Available data START

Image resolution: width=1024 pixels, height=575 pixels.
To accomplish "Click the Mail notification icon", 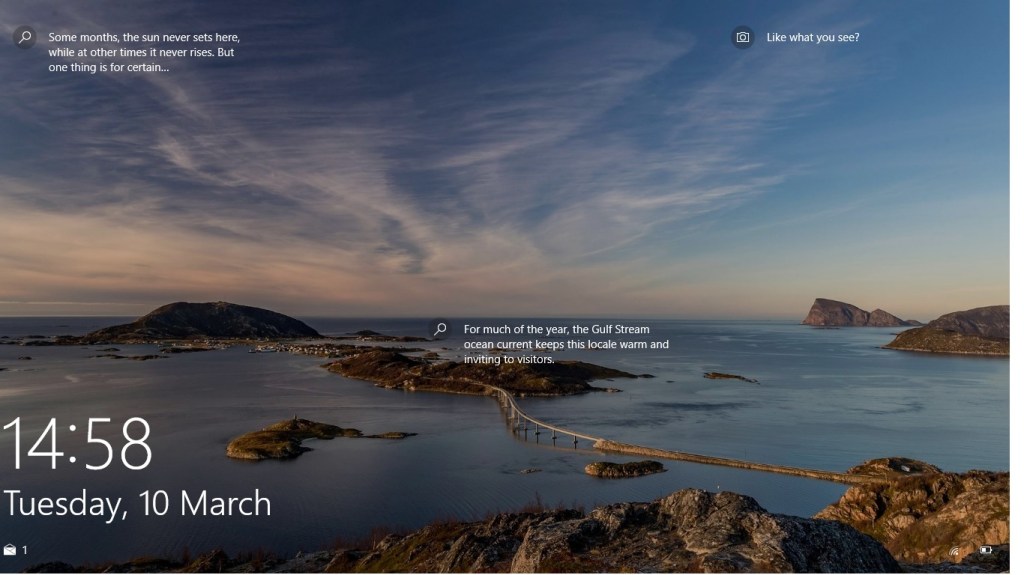I will [10, 550].

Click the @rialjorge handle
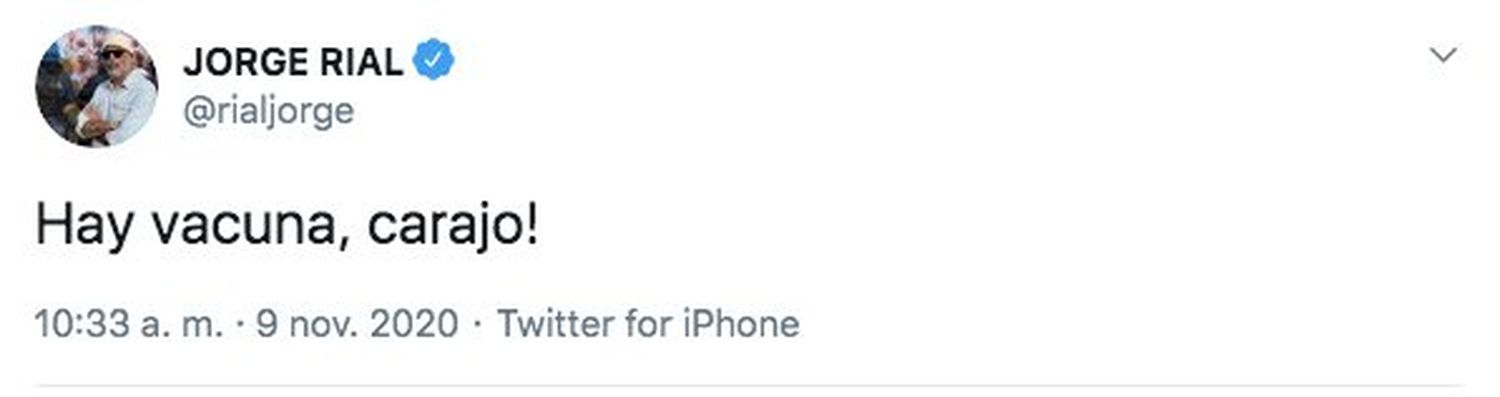268,111
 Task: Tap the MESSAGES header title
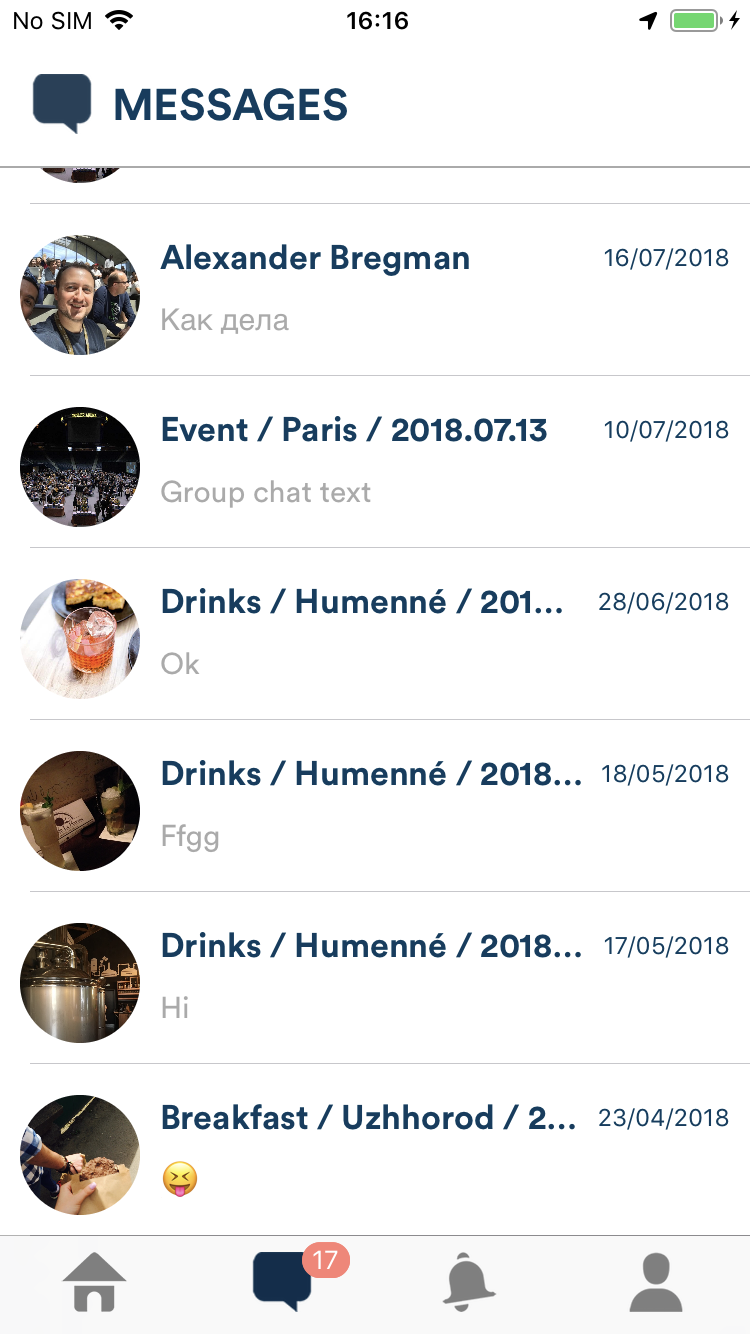[x=230, y=105]
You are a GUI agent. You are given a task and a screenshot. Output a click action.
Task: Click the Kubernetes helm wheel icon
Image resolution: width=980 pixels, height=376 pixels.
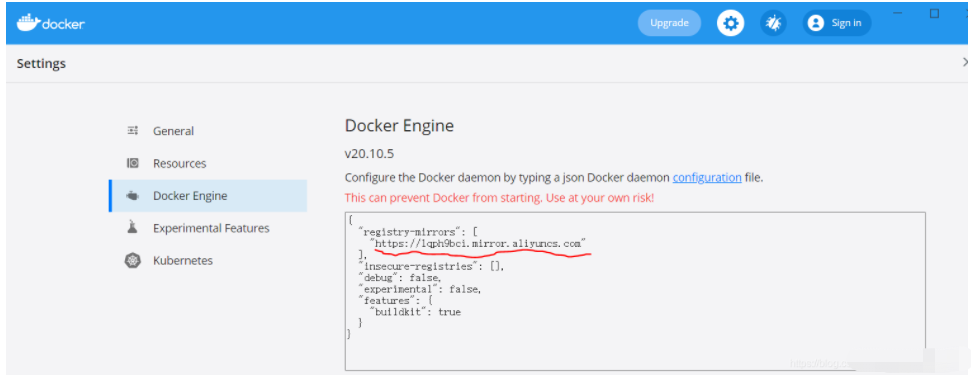[132, 260]
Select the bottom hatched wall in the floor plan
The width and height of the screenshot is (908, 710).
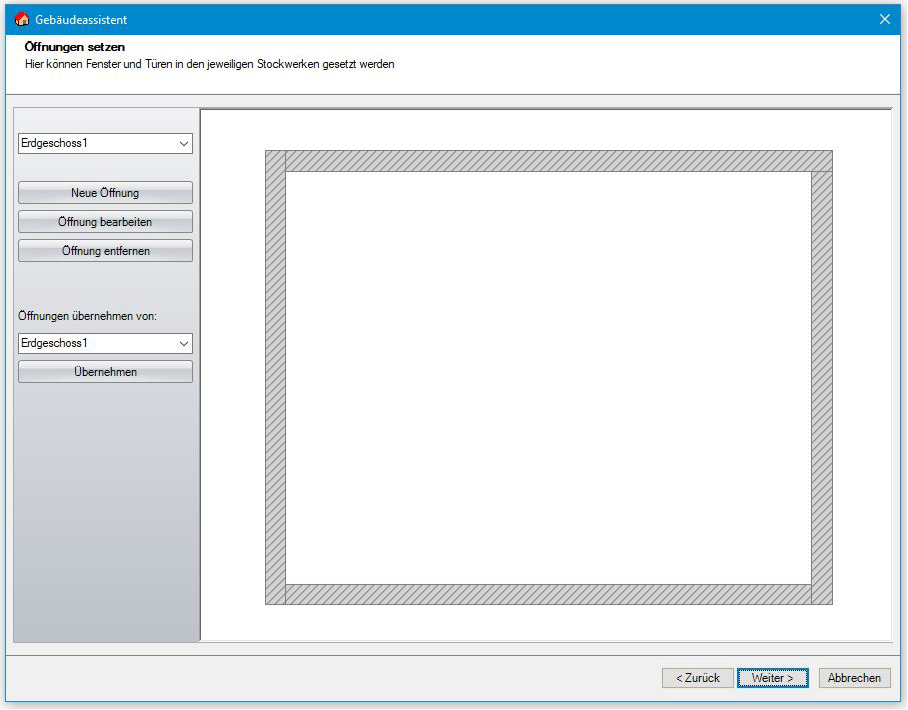pos(548,594)
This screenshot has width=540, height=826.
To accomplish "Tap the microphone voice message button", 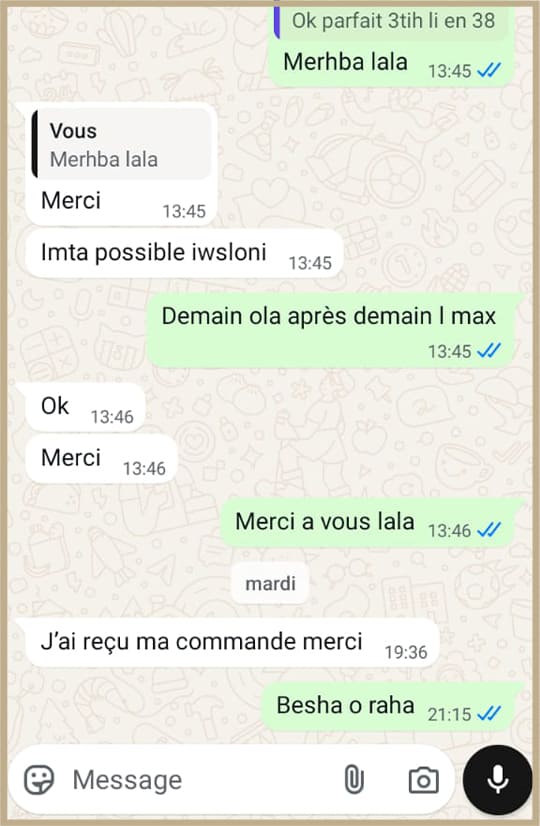I will pyautogui.click(x=497, y=780).
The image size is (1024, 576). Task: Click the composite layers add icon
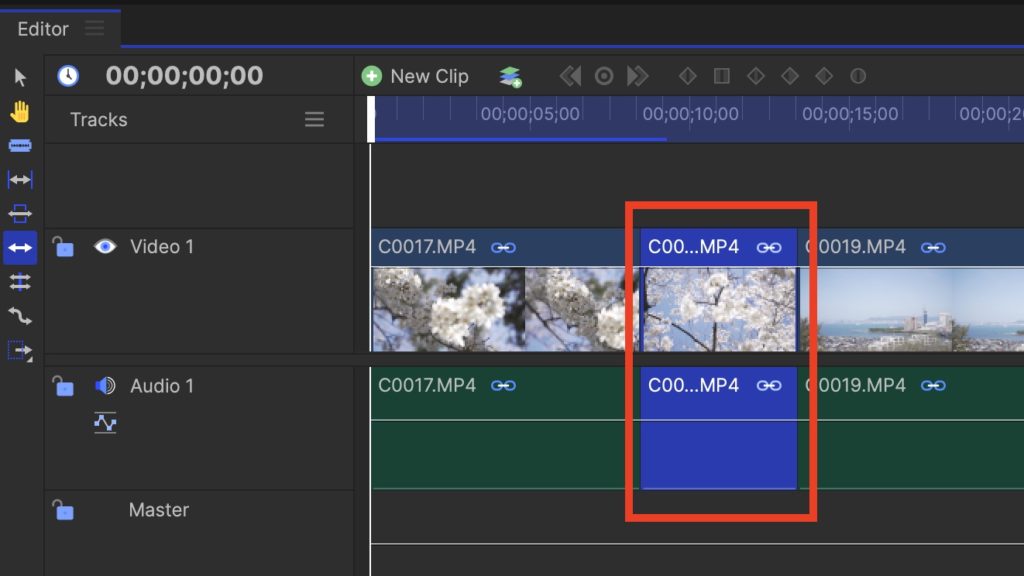click(x=511, y=77)
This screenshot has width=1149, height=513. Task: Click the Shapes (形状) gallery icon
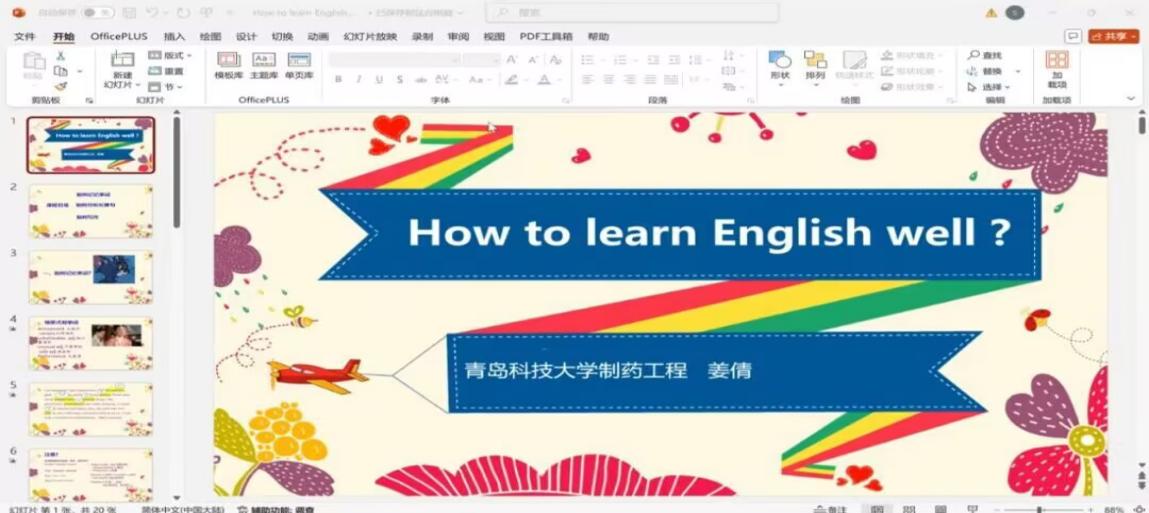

Available data END

» **Task description**:
Please output the lines above beginning at the line with "Task: Tap the MESSAGES header title" and ending after the line with "This screenshot has width=540, height=826.", precisely as written and with no pictures.

» **Problem solution**:
 Task: Tap the MESSAGES header title
[x=230, y=105]
You are a GUI agent. You are given a task and a screenshot. Output a click action.
Task: Click the Kubernetes helm wheel icon
Image resolution: width=980 pixels, height=376 pixels.
[132, 260]
Select the bottom hatched wall in the floor plan
The width and height of the screenshot is (908, 710).
pos(548,594)
This screenshot has width=540, height=826.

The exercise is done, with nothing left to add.